● Study questions:
A. In the lecture excerpt on LLMs, why would BERT not count as an LLM under the current definition?
B. Summarize the lecture excerpt on LLMs in two sentences.
C. Carry on with the lecture excerpt on LLMs, starting right after its final sentence.

● Passage to read:
"""

But yeah, typically when we say LLM, we
say at least on the order of a billion.
These models, they've also been trained
on a huge amount of data. And here by
amount of data, we quantify that by the
number of tokens that they were
pre-trained with. And this is on the
order of magnitude of hundreds of
billions of tokens or even trillions of
tokens.
So I think the biggest one biggest ones
are like on the tens of trillions of
tokens. So it's like huge
training sets
and they're also large because they need
a lot of compute. So typically you need
a bunch of GPUs to make them work.
Although these days there's been a lot
of um optimizations to have them work on
uh consumerbased GPUs. So we're going to
see that later.
But an LLM is large according to these
categories.
So another thing that I want to point
out is that all these terminologies
they're relatively new. So um I remember
in 2018 19 there was nothing like there
was no real definition of an LM. I think
no one actually talked about LLMs in the
beginning maybe people talked about
LLMs. They included BERT,
but BERT is an encoder only model that
does not produce text. So with the
current definition of an LLM, which
right now has been pretty well
established, BERT would not be an LLM
because it doesn't produce text. So here
we only consider language models that do
textto text that are very large in size
in terms of amount of data they have
been trained on and in terms of compute.
Cool. And as we saw before these models
are decoder only. So here what we do is
we remove the encoder. We only keep the
masked self attention, the feed forward
neuronet network and then the you know
addition and normalization.
So we only keep this and this is the
backbone of LMS
and uh so I mentioned you know GPT is a
kind of a good example but it's not just
that you have plenty of other models. So
you may have heard of Llama from Meta,
Gemma from Google, uh Deepseek, Mistro
Quen, so on like the the list is long.
I would say roughly I mean more than 90%
of like modern day LLMs, they're all
decoder only. So I think that's uh
something to keep in mind.
Cool.
Um okay so now you know how LLMs are
made of but there is something else that
people these days also introduced to
these models and we're going to see that
in a bit
so I mentioned that these models are
huge in size again typically hundreds of
billions of parameters so it takes a lot
of compute to just compute one inference
or also to train these models.
But you may wonder, do you really need
to have all these parameters be
activated during a forward pass to make
a simple prediction?
So I'm going to u like have a little
metaphor. So let's suppose you enter in
a room and in the room there is a
mathematician,
a physicist, a chemist and a historian.
So you come in this class there's a
bunch of people who are expert in what
they do.
And you have a question, you have a math
question.
That's a question I have for you is who
would you ask your question?
Would you ask the mathematician? Would
you ask the chemist? Would you ask
everyone?
Well, right now we ask everyone. We ask
all parameters of the model to be
involved in the computation of uh you
know the generation.
And so the idea here is
given an input
maybe it's not necessary to ask everyone
to be involved in the computation. So
the idea is let's actually just have a
subset of the model be involved in the
computation of the next token.
So I'm just introducing this idea of
experts. So let's suppose we're
introducing uh the following notation.
So let's suppose we have n experts. So
think of it as your mathematician, your
chemist, historian, like whatever. So
these are your experts and the idea is
given an input X,
you're going to ask yourself
who should be involved in the generation
of the output.
So you're going to have let's say
another network. We're we're going to
call it G like gate but it's also
sometimes called router.

"""

(Stored items)
"""

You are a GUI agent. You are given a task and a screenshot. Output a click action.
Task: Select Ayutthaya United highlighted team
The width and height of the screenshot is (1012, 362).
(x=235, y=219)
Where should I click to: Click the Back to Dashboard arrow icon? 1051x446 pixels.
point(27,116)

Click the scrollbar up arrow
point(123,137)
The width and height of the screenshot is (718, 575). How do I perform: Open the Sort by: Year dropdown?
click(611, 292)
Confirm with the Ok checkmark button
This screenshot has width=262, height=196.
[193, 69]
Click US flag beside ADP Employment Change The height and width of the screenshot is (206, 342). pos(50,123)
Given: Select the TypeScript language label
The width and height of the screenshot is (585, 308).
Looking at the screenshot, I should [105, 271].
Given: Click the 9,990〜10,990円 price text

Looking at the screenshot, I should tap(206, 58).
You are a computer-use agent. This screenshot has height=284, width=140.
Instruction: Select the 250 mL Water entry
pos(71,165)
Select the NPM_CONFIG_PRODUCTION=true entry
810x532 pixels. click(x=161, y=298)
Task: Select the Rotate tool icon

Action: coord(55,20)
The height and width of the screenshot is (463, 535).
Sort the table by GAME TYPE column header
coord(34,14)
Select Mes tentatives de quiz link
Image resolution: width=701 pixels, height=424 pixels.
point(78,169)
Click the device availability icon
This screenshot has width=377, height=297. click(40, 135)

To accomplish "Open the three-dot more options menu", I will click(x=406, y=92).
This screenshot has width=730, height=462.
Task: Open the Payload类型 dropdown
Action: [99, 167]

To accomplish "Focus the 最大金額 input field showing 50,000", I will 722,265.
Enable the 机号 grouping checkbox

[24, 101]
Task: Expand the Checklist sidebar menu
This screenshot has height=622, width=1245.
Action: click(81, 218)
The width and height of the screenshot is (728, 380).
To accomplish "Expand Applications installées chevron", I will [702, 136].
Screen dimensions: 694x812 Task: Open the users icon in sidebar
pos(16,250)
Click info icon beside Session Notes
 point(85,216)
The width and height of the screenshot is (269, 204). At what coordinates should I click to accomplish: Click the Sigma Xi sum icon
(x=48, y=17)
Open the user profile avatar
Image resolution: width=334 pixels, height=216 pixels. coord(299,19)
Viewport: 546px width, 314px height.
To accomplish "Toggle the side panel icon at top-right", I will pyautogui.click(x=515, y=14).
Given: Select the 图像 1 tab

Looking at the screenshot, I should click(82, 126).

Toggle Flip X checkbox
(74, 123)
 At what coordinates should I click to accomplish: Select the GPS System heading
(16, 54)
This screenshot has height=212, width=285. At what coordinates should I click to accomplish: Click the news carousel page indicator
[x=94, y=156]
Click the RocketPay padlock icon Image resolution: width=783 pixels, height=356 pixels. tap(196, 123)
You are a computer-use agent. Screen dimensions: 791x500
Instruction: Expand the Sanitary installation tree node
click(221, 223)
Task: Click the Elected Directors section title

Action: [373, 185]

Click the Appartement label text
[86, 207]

"""

● Results for each task:
A. BERT is an encoder-only model that does not produce text.

B. LLMs are large in parameters (at least on the order of a billion), in training data (hundreds of billions to trillions of tokens) and in compute, and under the current definition they are very large text-to-text models, mostly decoder-only, which rules out BERT. The lecture then asks whether all parameters need to be active for every prediction and introduces the idea of experts, with a gate network, also called a router, deciding which of them take part in producing the output.

C.
So let's suppose we have some gate that
tells us which expert should be involved
in the inference.
So if we have that so let's suppose here
the gate tells us okay so actually
expert number two is well suited to
answer your question. So here the idea
is that the input is just going to flow
into that expert
but not the other experts.
So this has a name. It's called mixture
of experts. So it's denoted.
Everyone talks about so these are
mixture of experts. And so the formula
that you will see a lot is this one. So
the output y which is denoted yhat is
the sum of the expert output
weighted by some quantity which is the
output of the gate which tells you how
important the output of each expert is.
Yeah,
great question. So question is how do
you train G? How do you train E? So
typically you train them jointly.
So we're going to see that maybe in a
yeah a little later, but you can think
of it as you know just training as
usual. You do your forward pass, you
compute the last and you back prop.
And it's actually an interesting
question because there is some
challenges that come with training emois
that we're going to see in a second.
Yep.
Uh question is uh what are these E what
is the architecture of these E? So let's
suppose right now that they're just some
network. We're not specifying them for
now but we're going to see this in a
second. Let's suppose for now it's like
some network.
Cool.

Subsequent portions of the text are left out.